Once a lawsuit is filed related to internet copyright infringement, the complainant can seek a copyright injunction from the courts. If granted, the court will order that all alleged infringing activities cease immediately. This has the potential for ending legitimate commercial actions if the defendant isn’t actually infringing, so the complaining party must typically post a bond before the injunction is granted.
These orders are important due to the possibility of loss by the rightful owner of a creation. Litigation related to copyright infringement has the ability to drag on for a long time. If the court believes the potential for loss by the rightful owner is high, they will grant the injunction to prevent further loss. A temporary restraining order (TRO) may also be issued in urgent circumstances.
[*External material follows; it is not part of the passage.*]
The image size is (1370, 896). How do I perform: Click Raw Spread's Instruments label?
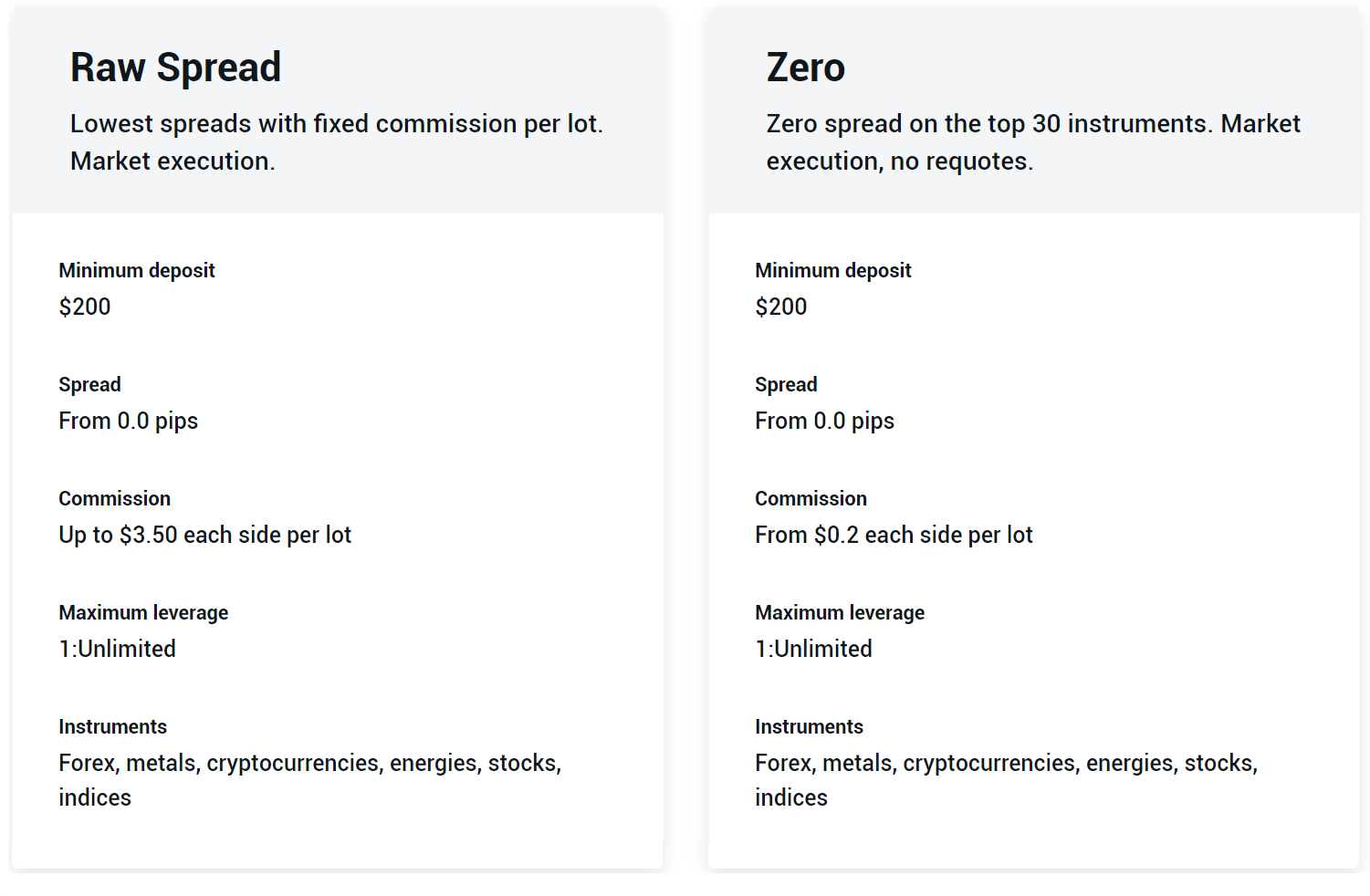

Once a trial concludes, the court can issue a permanent injunction. This prevents the infringer from ever again misusing the infringing content. This injunction will be enforceable nationwide. Failing to abide by the order will be contempt of court.
Before a temporary restraining order or preliminary injunction is granted, the rightful owner must first file copyright litigation. This is appropriate when infringers are not ceasing their behavior or if the damage caused by misuse is so great that only financial compensation will make the owner whole. You must first file a copyright application with the U.S. Copyright Office before any litigation can occur.
File sharing cases – which always involve online infringement – usually make up 20-30 percent of copyright lawsuits. During some periods, though, they’ve outpaced all other forms of copyright infringement. There are also many instances where online misuse doesn’t involve file sharing.
If a complainant is successful in their lawsuit, they may be awarded the actual damages suffered. Unfortunately, these can sometimes be difficult to prove. This makes statutory damages the most common result. In situations where willful infringement cannot be proven, awards can range up to $30,000. If willful intent is proven, though, this can climb up to $150,000 per infringing act.